Proverbs 16:9 "The heart of man plans his way, but the Lord establishes his steps."
Before brain cancer (BBC), Wayne and I were typical type A personalities. We had a one year and five year plan. We also loved to make lists and make lots of plans. Since brain cancer, we have learned that lists are okay, but to hold on to them lightly because life can change in an instant. We have experienced that this year: our trip to Gulf Shores and my trip to Florida to volunteer with Inheritance of Hope were canceled due to Wayne's health. We also had plans to do quite a few projects around the house and now those are put on hold or we are in slow motion getting them done.

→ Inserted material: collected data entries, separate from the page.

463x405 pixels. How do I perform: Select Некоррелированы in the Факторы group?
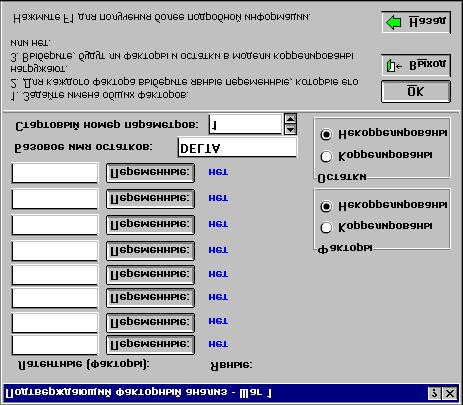(x=326, y=206)
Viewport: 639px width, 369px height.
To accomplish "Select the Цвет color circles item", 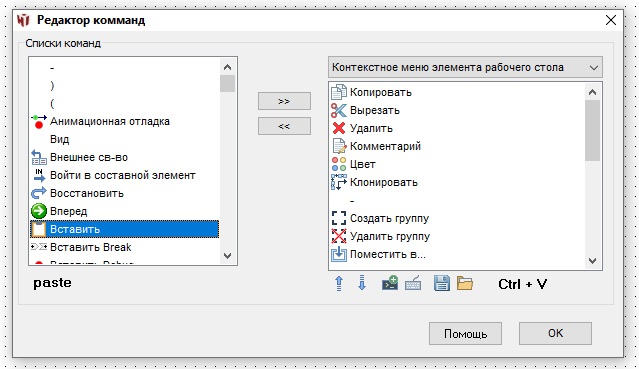I will [353, 164].
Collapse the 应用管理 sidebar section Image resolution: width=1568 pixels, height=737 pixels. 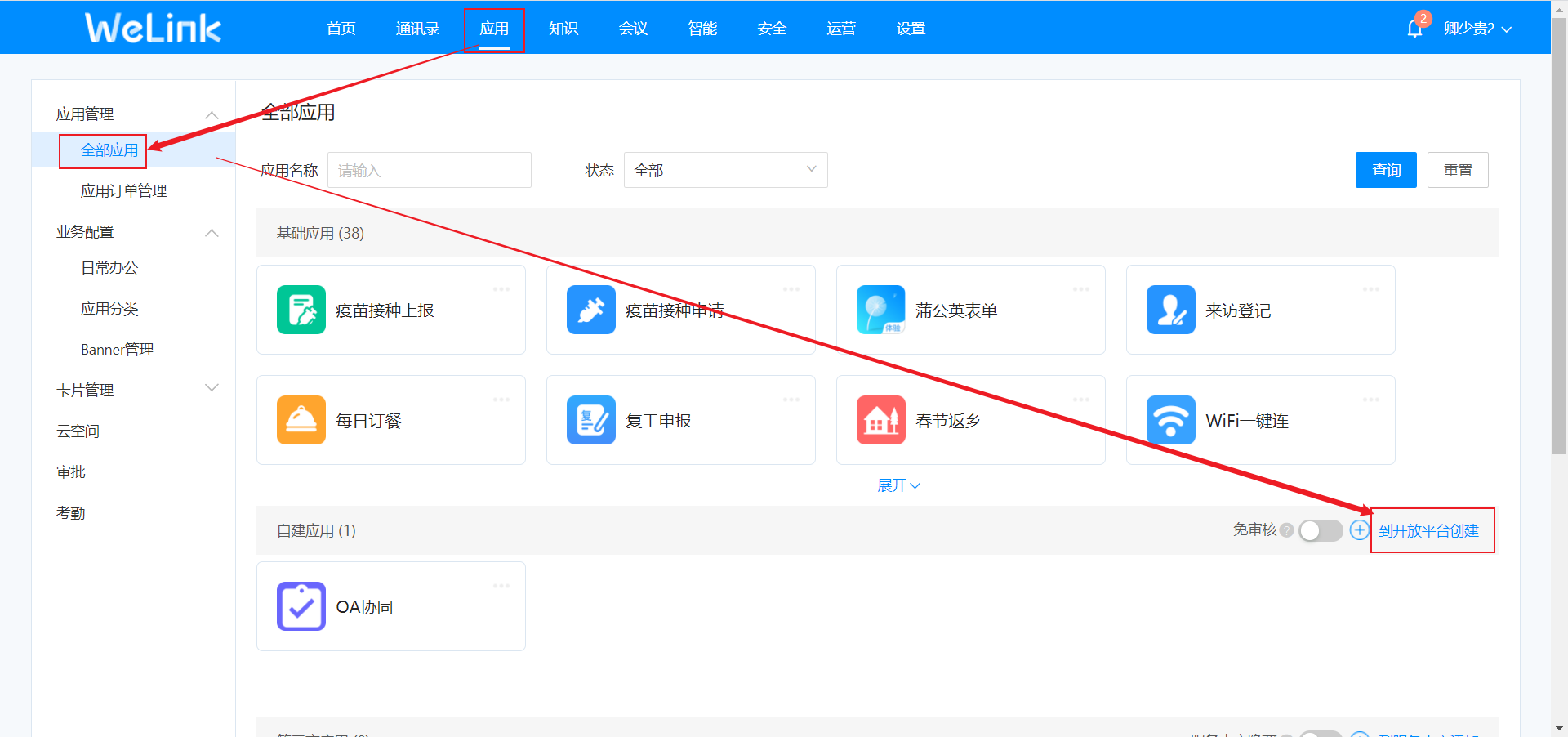tap(212, 114)
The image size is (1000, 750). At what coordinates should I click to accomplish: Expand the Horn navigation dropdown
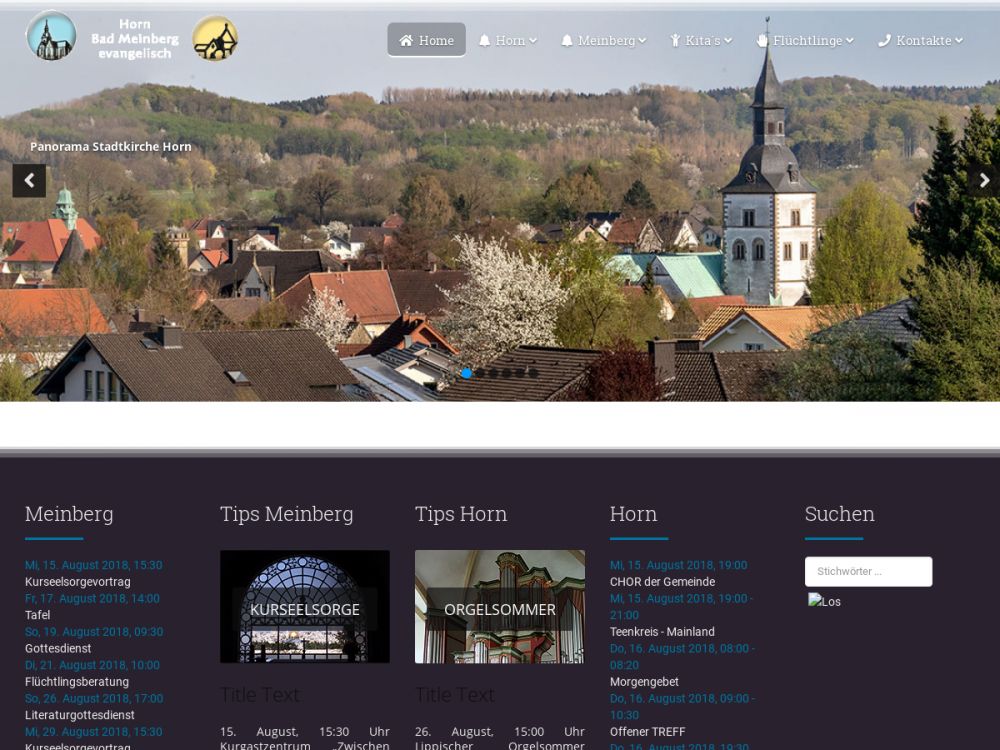(509, 41)
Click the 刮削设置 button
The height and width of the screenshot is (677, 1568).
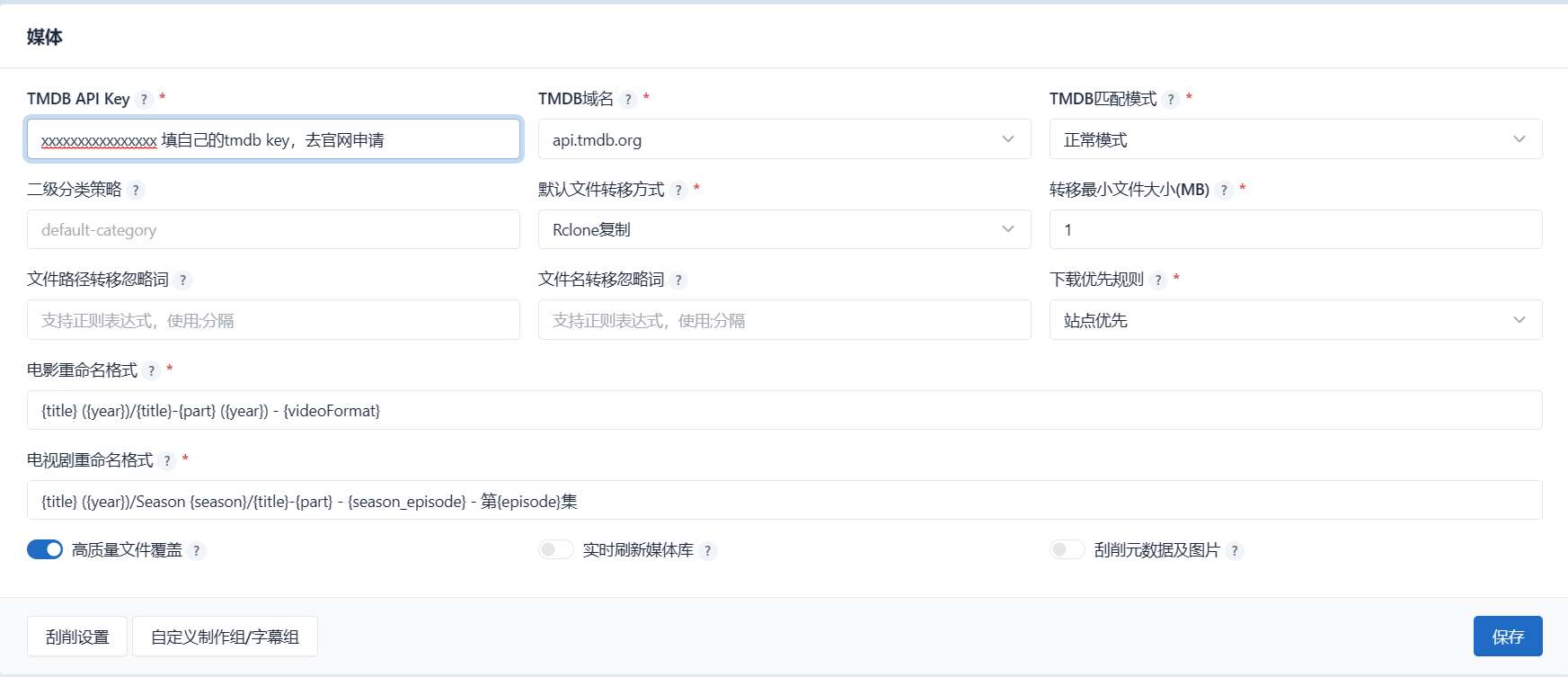77,637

Wayne has continued to have numerous seizures. Currently, we are averaging a seizure about every five days. His doctors added a third seizure medicine that is slowly building up in his system. The goal is to hopefully start to lower one of the other seizure medicines (Keppra), since he's at a high dose and it can make patients irritable. Wayne has been handling everything so well, but he is frustrated at times with the extreme weakness he is experiencing. The accountant/type A person in me is keeping a detailed list of symptoms and seizures for the doctors. I hope that this will help give them some more information to help us determine what is going on. Wayne jokes that he is turning into a stone man. The weakness he is experiencing after seizures is leaving him extra weak. We have noticed that he has also lost his sense of vicinity? I'm not sure how to explain. Normally, you can sense when you are close to something, he struggles with that now, thus the ugly toe that he knocked into a garbage can.
We have an appointment this next week with a physical therapist to see if we can work on that weakness. It is a balance to help him regain strength, but not strain him too much so he has a seizure. It's all about balance...the right balance of medicine, the right balance of activity/rest. I think it is hard on anyone to have to ask other people for help when you physically are unable to do certain things. Wayne cannot climb a ladder, can't drive, struggles with doing anything with his right side. What makes brain cancer difficult is that from outside appearances, he looks like he is fine. He doesn't have the "cancer patient" look, but he is definitely struggling. It's hard to not step in and help when he is struggling with a normal daily task.
Wayne and I worked on re-doing the floor in our laundry room. He is a great teacher and helped me learn how to use a bunch of tools to help him get the floor done, since he was struggling that day with getting up and down. We are super thrilled with the end result.
Wayne continues to push through and make the best of it. I know it has to be hard. We are just praying that the doctors figure out soon what they can do to help him. This continual progression of weakness and seizures is unsettling. Thankfully, the new medicine seems to be helping with the seizure activity.
Life continues to speed by with our children. Sophia has been participating in many Civil Air Patrol activities. She attended Hawk Mountain Winter school and a SAREX (search and rescue event). She is now certified level 2 for search and rescue and loves every minute of these classes. We are waiting to hear if she was chosen for her #1 pick for her summer activity. She hopes to attend a medical training camp. Micaela recently joined Civil Air Patrol, so we now have 3 cadets. I cannot say enough amazing things about this program and the opportunities it provides our kids.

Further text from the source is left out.